|Bélgica

Mais de 100 mil em Bruxelas contra as políticas de austeridade e a militarização

Por iniciativa dos sindicatos e do mundo associativo, mais de 100 mil pessoas manifestaram-se na capital belga, esta quinta-feira, contra os planos do governo. A 14.ª mobilização em 16 meses, sublinhou o PTB.

De acordo com a FGTB/ABVV, mais de 100 mil pessoas manifestaram-se em Bruxelas contra as políticas de austeridade, a reforma das pensões e os planos de militarização do governo belga Créditos / PTB

A manifestação nacional em Bruxelas teve lugar no âmbito de uma jornada de luta e greve geral contras as medidas anti-populares que o governo da chamada Coligação Arizona quer implementar.

Sindicatos, organizações de mulheres e de solidariedade internacional, entre outras, apelaram ao protesto contra aquilo que designam como roubo de salários e pensões dos trabalhadores para financiar a militarização.

No início da mobilização, Selena Carbonero Fernandez, secretária-geral da Federação Geral do Trabalho da Bélgica (FGTB/ABVV), disse à imprensa que a reforma das pensões do governo tem de ser travada, sublinhou a defesa do poder de compra, bem como a necessidade de «acabar com o tabu sobre novas fontes de financiamento», que devem ser procuradas no seio daqueles que «têm os bolsos mais fundos».

A resistência aos planos do governo liderado por Bart De Wever tem sido grande no país europeu e isso mesmo foi destacado pelo secretário-geral do Partido do Trabalho da Bélgica (PTB/PVDA), Peter Mertens, numa entrevista à revista Jacobin dias antes desta jornada de luta.

«A greve geral de 12 de Março marca um ano de mobilizações contínuas», disse, acrescentando que isso se deve ao facto de «os objectivos do movimento serem muito populares e contarem com um amplo apoio, especialmente no que diz respeito à rejeição da reforma aos 67 anos».

Um sistema injusto

No âmbito do seu programa – refere o Peoples Dispatch –, o governo belga está a tentar forçar o maior número possível de pessoas a trabalhar até aos 67 anos, penalizando-as. Neste modelo, por cada ano de reforma antes dessa idade, os trabalhadores podem ver as suas pensões reduzidas até 5% ao ano.

Medidas como esta e outras originalmente propostas pelo governo – como a limitação da contribuição do trabalho precário para o cálculo da reforma – motivaram fortes críticas ao modelo do governo Arizona.

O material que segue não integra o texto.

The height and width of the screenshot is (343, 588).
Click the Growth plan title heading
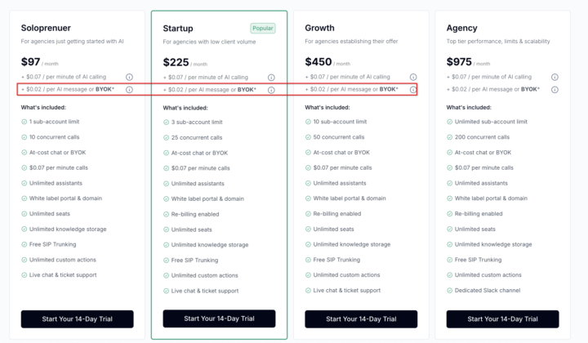[x=319, y=28]
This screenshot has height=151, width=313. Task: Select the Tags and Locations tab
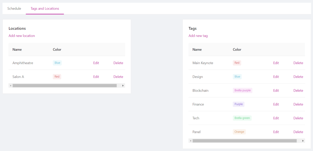45,9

«O sistema de bónus e penalizações é injusto», alertou em Fevereiro Kim De Witte, especialista em reformas do PTB/PVDA. «Penaliza quem começa a trabalhar cedo, muitas vezes em profissões árduas e com reformas mais pequenas, e recompensa quem começa a trabalhar mais tarde e já tem uma boa reforma», disse.

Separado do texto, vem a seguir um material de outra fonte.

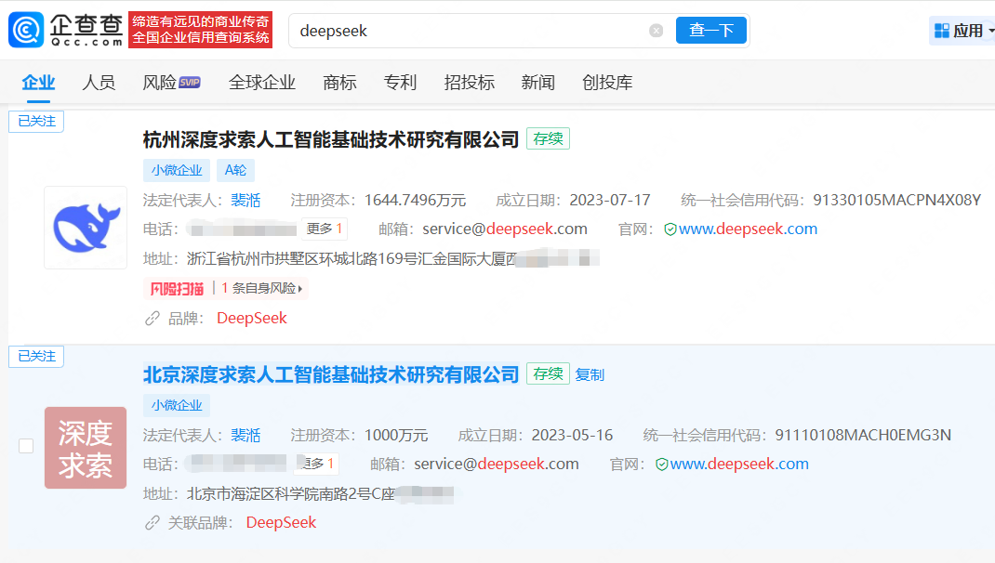Open the 专利 tab
995x563 pixels.
pos(401,83)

De Witte destacou também o impacto global que as mobilizações consequentes no país tiveram no esquema de reformas do executivo, estimando que um quarto das medidas já foi alterado. «O governo está a vacilar e a mudar os seus planos sob pressão das ruas», disse De Witte. «Agora é tempo de ir mais além. A reforma das pensões tem de ser completamente descartada», frisou.

Impacto da militarização na vida das pessoas

A denúncia dos planos de militarização e da guerra foi um dos elementos centrais da mobilização.

O secretário-geral do PTB sublinhou que os planos militaristas do governo – que incluem a compra de viaturas de combate, munições, drones e inteligência artificial – estão em oposição frontal às necessidades reais das pessoas, como saúde e protecção social de qualidade.

As pessoas estão descontentes – e com razão – ao verem anunciados mais cortes em serviços públicos e mais dinheiro destinado a armas. Por isso, Mertens sublinhou a importância da mobilização e de canalizar esse descontentamento para os verdadeiros responsáveis, para evitar que a frustração dos trabalhadores sirva para alimentar a extrema-direita.

Uma mobilização de grande amplitude

No seu portal, o PTB sublinhou que uma mobilização desta dimensão, durante tanto tempo, é algo inédito, afirmando que se trata da 14.ª mobilização em 16 meses contra os planos do governo.

Mertens destacou a participação das mulheres com uma «mensagem clara» contra a reforma das pensões, porque as medidas propostas as prejudicam particularmente a elas e às profissões penosas e desgastantes.

Alertou ainda que o governo Arizona quer aumentar os impostos sobre o gás, na sequência da explosão dos preços subsequente à guerra de agressão, ilegal contra o Irão. «Este é o mesmo governo que quer gastar 34 mil milhões de euros em material de guerra, enquanto alega não haver dinheiro para a classe trabalhadora», criticou.